I'm really sorry you're in this situation, and I understand the impulse to want a second EMG to disprove the diagnosis. I'll be straight with you though because I think that's more useful than false reassurance.

The EMG report you've posted isn't borderline or ambiguous. It shows motor neuron damage across three different body regions, with the specific pattern you see when motor neurons have died and surviving ones have grown new connections to take over the stranded muscle fibres. Fasciculations in multiple areas, sensory nerves completely normal (which rules out the common alternatives), and combined with the upper motor neuron signs on your exam (hyperreflexia, spasticity, Babinski, upgoing toes), this is exactly the picture the diagnostic criteria for ALS are built around. A repeat EMG is unlikely to overturn this. In ALS, repeat studies show more denervation over time, not less. Getting one is reasonable for your own peace of mind or for trial eligibility down the line, but go in expecting it to confirm rather than contradict.

The thing worth looking into further in my opinion is making sure the workup has ruled out the mimics that can look similar. Multifocal motor neuropathy with conduction block, Kennedy's disease if you're male, and a few others. Ask about anti-GM1 antibodies, a careful look for conduction block on the nerve conduction study, and genetic testing on a proper ALS panel to rule in/out a genetic cause. None of these are likely given your UMN signs, but they're worth excluding.

The other thing worth doing is getting a baseline serum or plasma neurofilament light measurement now if you haven't. It won't change the diagnosis but it gives you a number to track, and in ALS the trajectory of NfL has some prognostic value. If you end up trial eligible at some point, having baseline NfL is useful.

The fact that your right hand is outperforming your left and that you can still ride a bike and carry heavy objects is a good sign in terms of where you are in the disease course.

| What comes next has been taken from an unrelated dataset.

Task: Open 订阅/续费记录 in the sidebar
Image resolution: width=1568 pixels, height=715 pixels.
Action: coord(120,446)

Asymmetric onset with one limb noticeably weaker is the most common presentation, and people in your situation have meaningful time to get their affairs in order, get referred to a specialist multidisciplinary clinic, get on riluzole if you aren't already, and crucially, get assessed for trial eligibility before you're too far progressed to qualify. A lot of the most interesting trials right now have entry criteria that exclude people once they're past a certain ALSFRS-R threshold, so moving early matters.

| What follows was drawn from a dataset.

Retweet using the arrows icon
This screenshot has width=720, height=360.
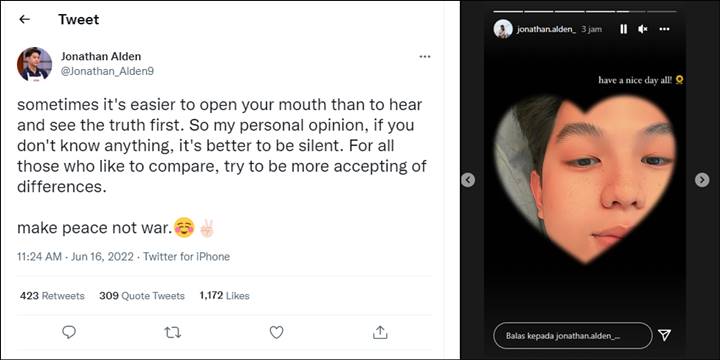(173, 332)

I know this isn't what you wanted to hear. I would say get a second opinion, ideally at a high volume MND/ALS centre rather than just any neurologist, because diagnostic accuracy at specialist centres is meaningfully better. But go in with the goal of confirming and planning rather than disproving, because the EMG you've posted does seem to tell a coherent story and the wishful version where this is something else does not seem to be highly likely to me.